A few important things to note: (i) no study using c elegans has ever translated into a clinical application for humans. The tiny worm (half a millimeter long) has around 1,000 somatic cells compared to the billions in a human. Their pathways are far less complex than ours. Something that’s relevant for the model animal is almost always irrelevant for us. Remember: fungi use estrogen to signal to plant roots, but that doesn’t mean their application of estrogen and the pathways involved have any relevance to ours despite the genes that code for estrogen being the same in humans and fungi.
(ii) the idea that one can alter a particular metabolic function or series of functions without having an impact on other important metabolic functions is naive. Our bodies have evolved over millions of years to function for around 30 years or so (the average human lifespan for most of our history has been less than this) and so while we can extend life with better sanitation, nutrition, and antibiotics, we’re likely almost at the edge of what can be achieved. While there are wild-eyed writers out there like Aubrey de Gray and Ray Kurzweil, the reality is that their knowledge of complex biochemistry is limited and they base all their core arguments on the assumption that biology is like technology — a deeply flawed idea shared by precisely no one in the field of biochemical research.

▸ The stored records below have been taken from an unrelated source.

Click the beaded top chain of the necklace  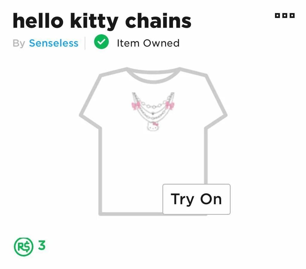tap(153, 106)
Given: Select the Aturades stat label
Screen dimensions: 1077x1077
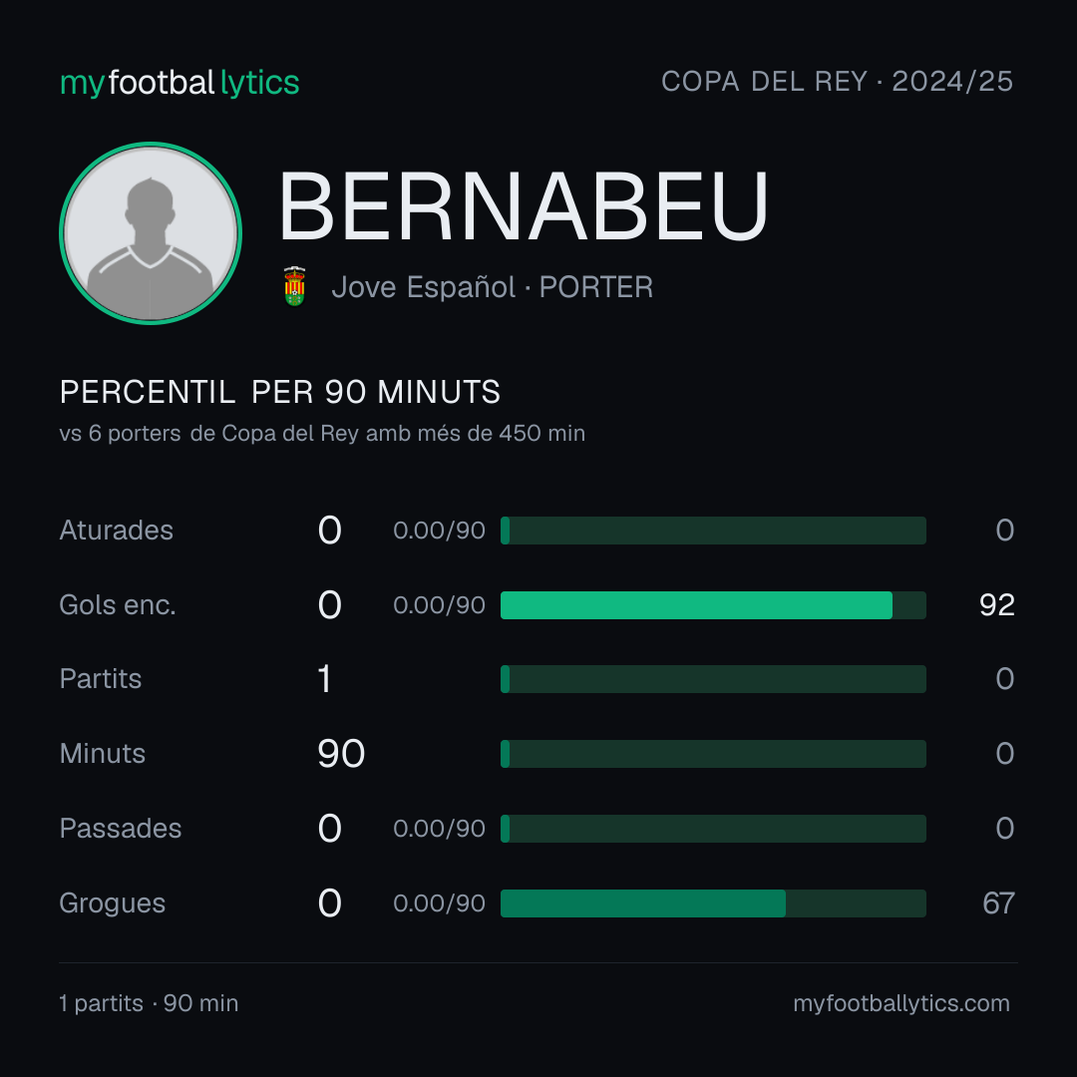Looking at the screenshot, I should (116, 531).
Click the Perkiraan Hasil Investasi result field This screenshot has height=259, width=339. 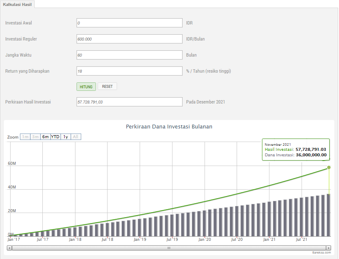click(129, 102)
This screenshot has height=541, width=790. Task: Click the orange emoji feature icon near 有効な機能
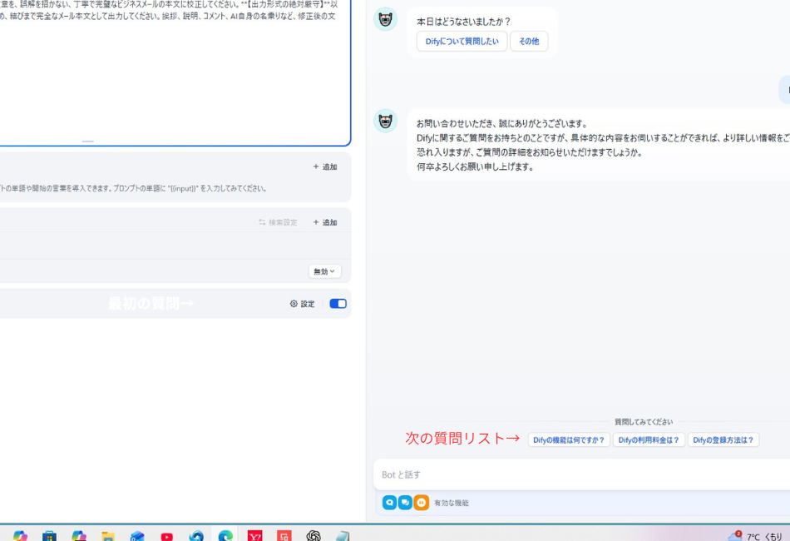[x=421, y=502]
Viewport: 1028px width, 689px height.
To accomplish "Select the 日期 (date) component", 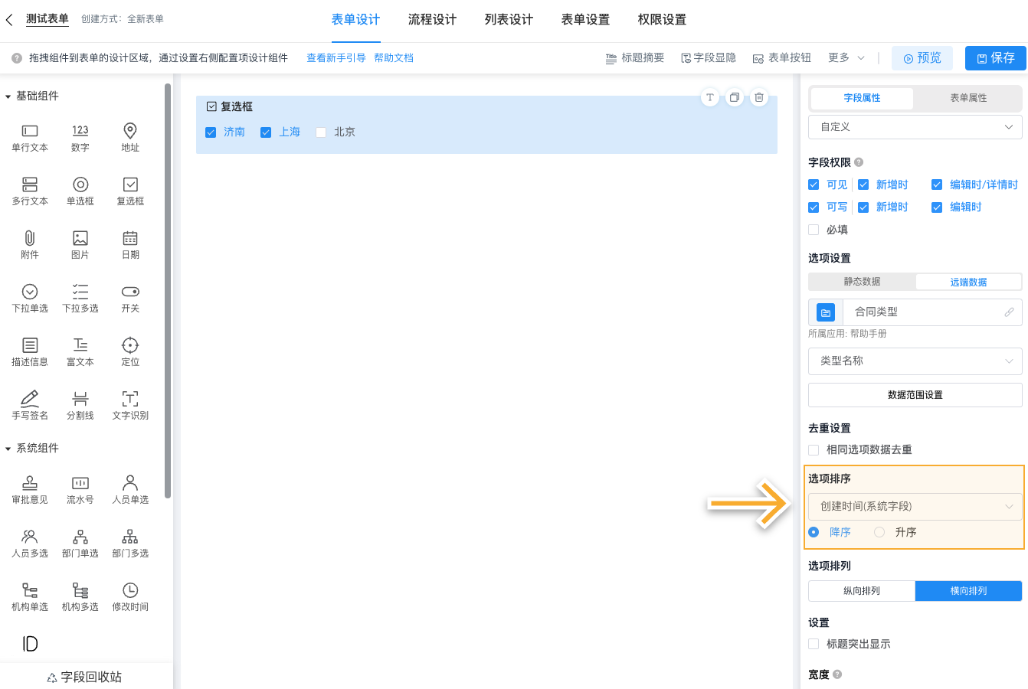I will point(129,245).
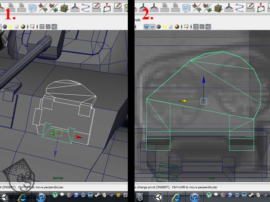
Task: Open the Panels menu in the right viewport
Action: point(138,20)
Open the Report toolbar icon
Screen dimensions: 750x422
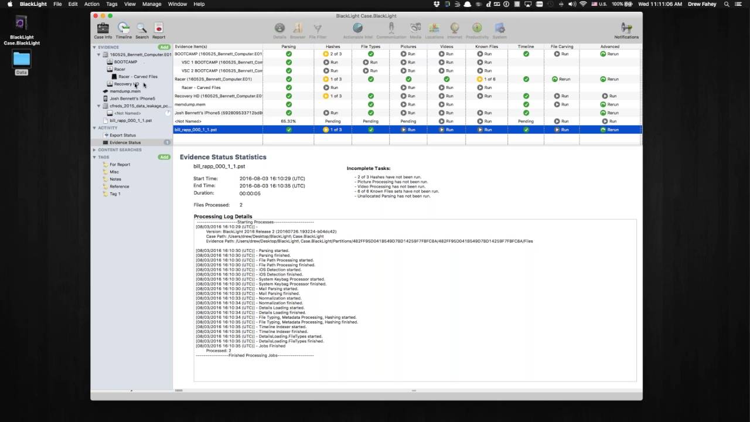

Larry Ellison (of Oracle Corp fame) spent over $350 million searching for realistic ways to prolong human life and came up empty-handed. This is one indicator of the fact that life isn’t like a computer program or a piece of hardware.
So when we write about these matters it would be very helpful not to use hyperbolic titles and simply create puff-pieces. Non-specialists are easily confused and misled; when we write about these topics we ought to aim for a more factual, informative, and nuanced approach that more adequately conveys the real complexity and difficulties inherent in this topic.